[TASK INPUT start]
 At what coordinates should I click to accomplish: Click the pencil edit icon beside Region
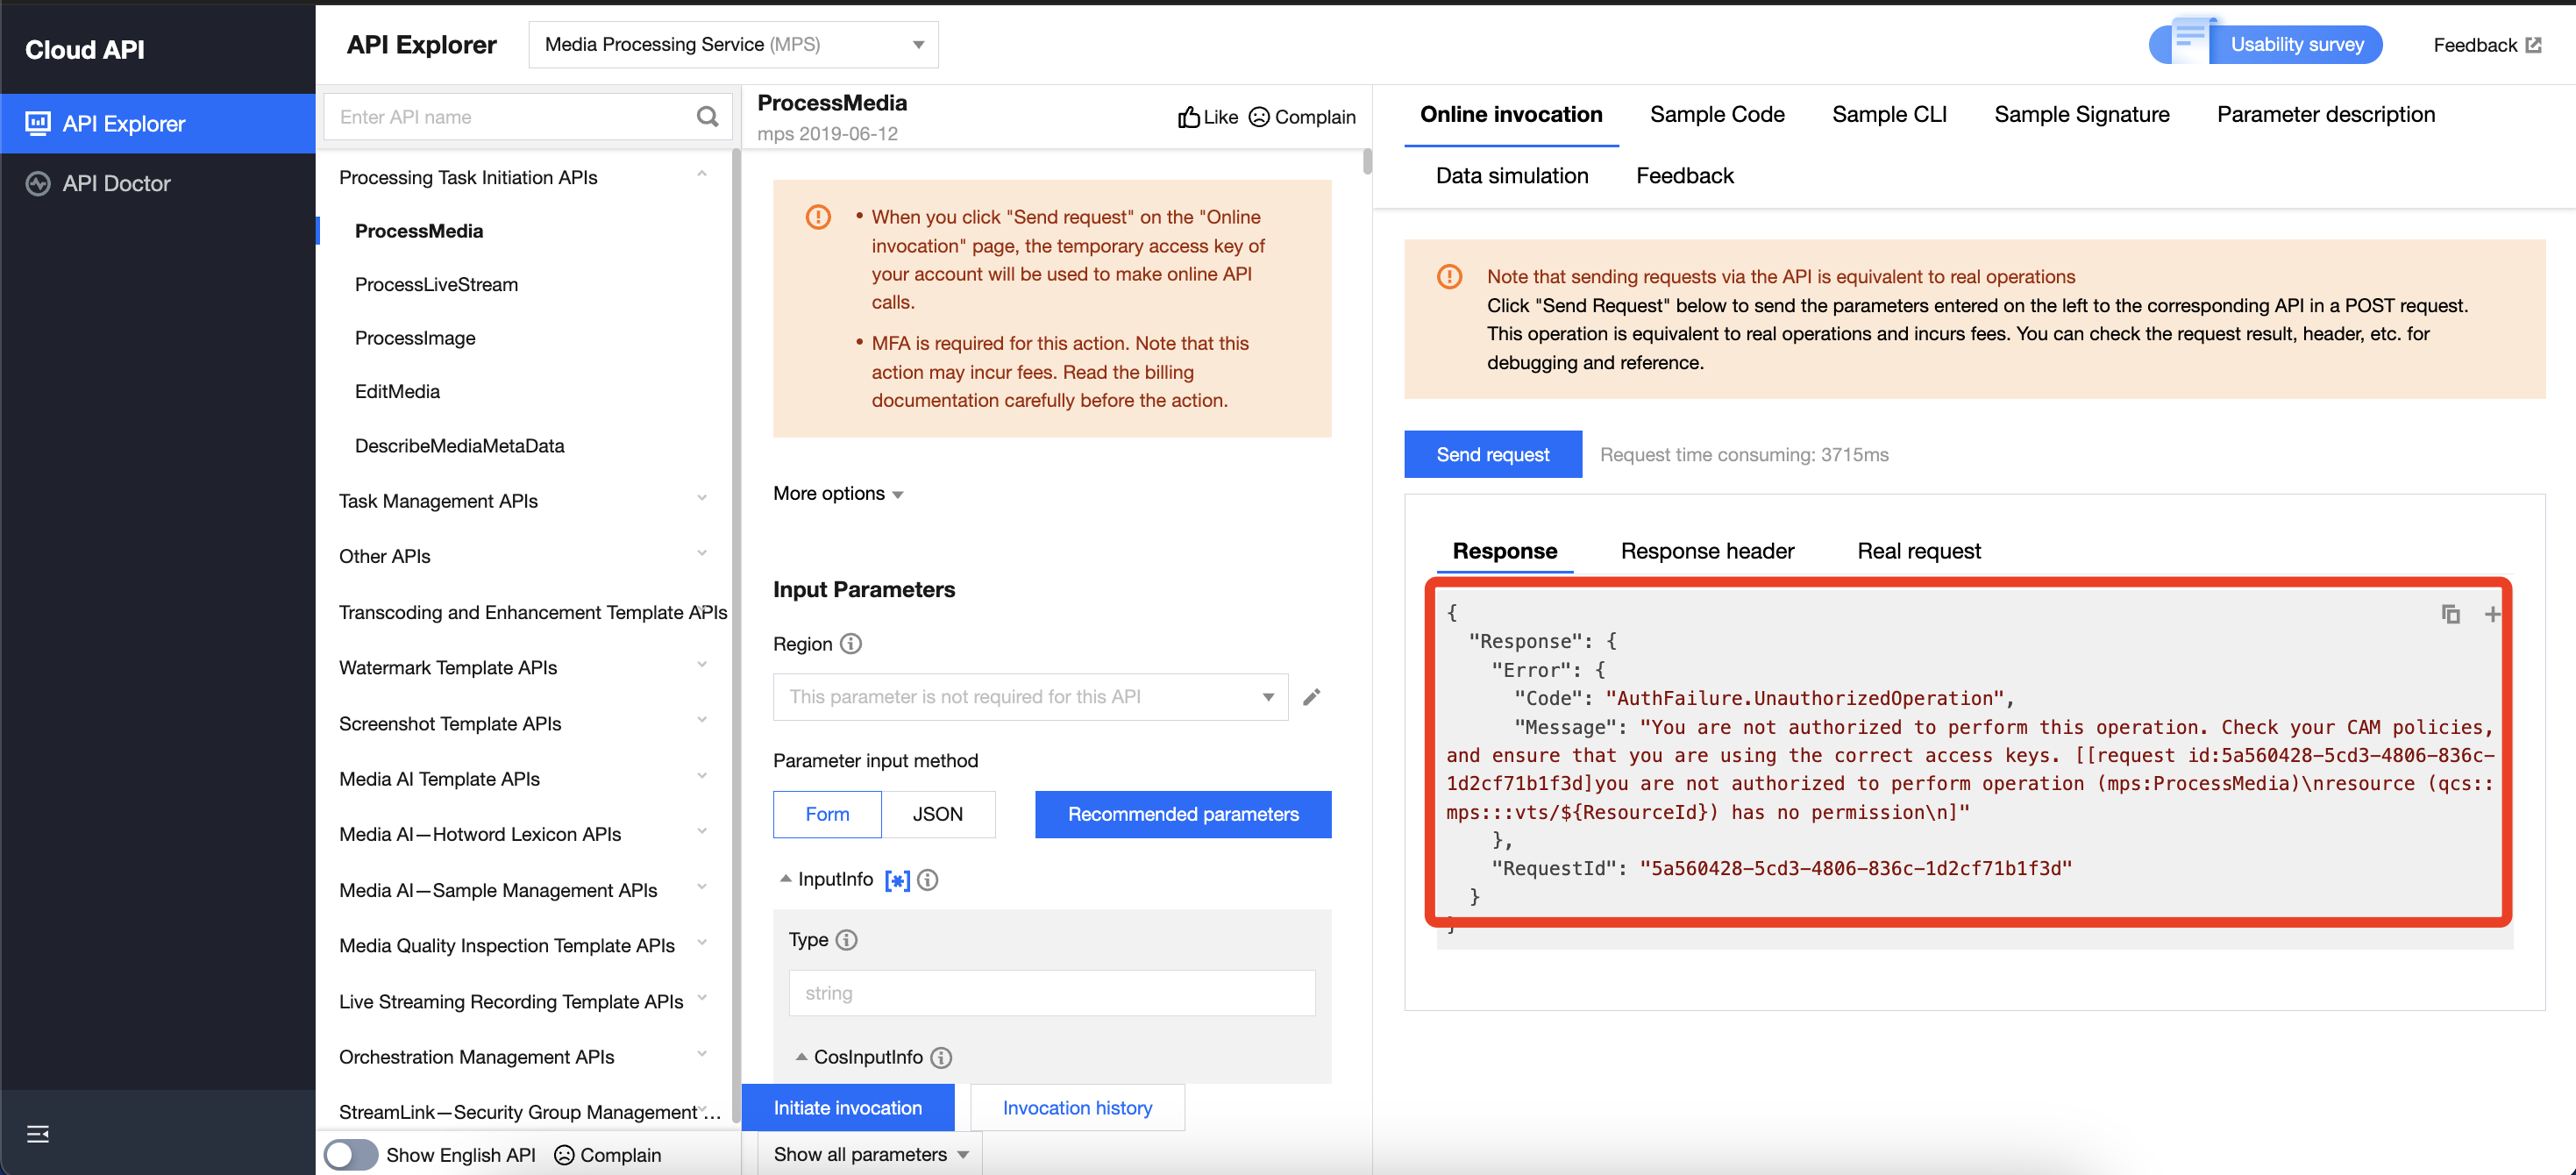coord(1311,697)
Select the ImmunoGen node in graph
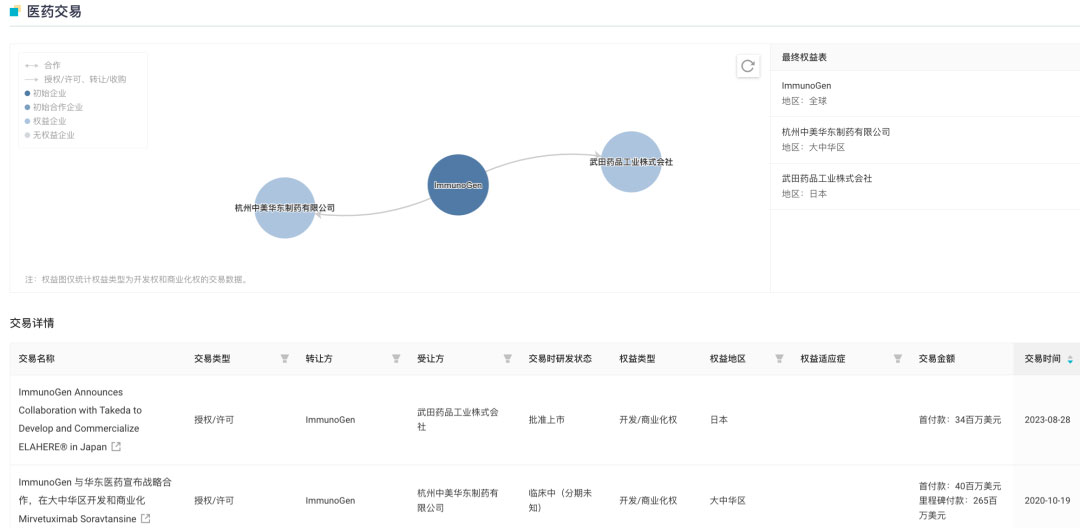 [458, 185]
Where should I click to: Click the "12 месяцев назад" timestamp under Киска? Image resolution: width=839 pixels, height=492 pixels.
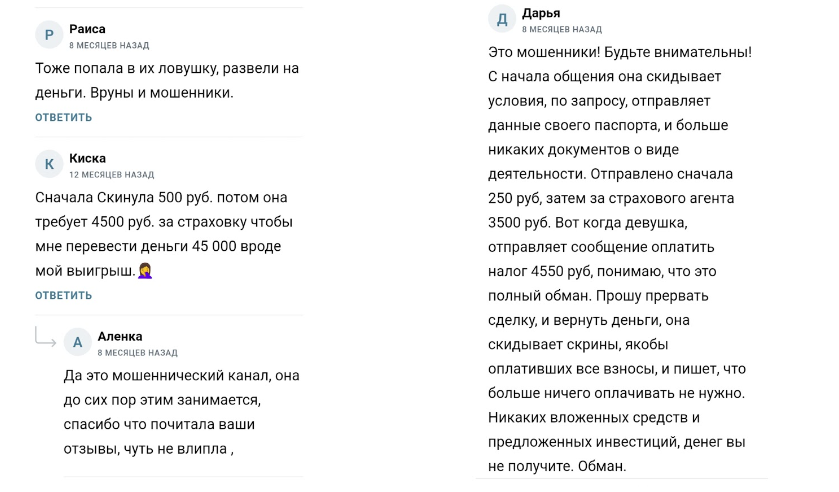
[TASK INPUT end]
▶ **TASK**
Format the text lines of the records above as a Markdown table with the columns "No." and "Line", numbering each row and omitting blank lines and all pictures.

▶ **THE RESPONSE**
| No. | Line |
|---|---|
| 1 |  At what coordinates should I click to accomplish: Click the pencil edit icon beside Region |
| 2 | coord(1311,697) |
| 3 | Select the ImmunoGen node in graph |
| 4 |  [458, 185] |
| 5 | Where should I click to: Click the "12 месяцев назад" timestamp under Киска? Image resolution: width=839 pixels, height=492 pixels. |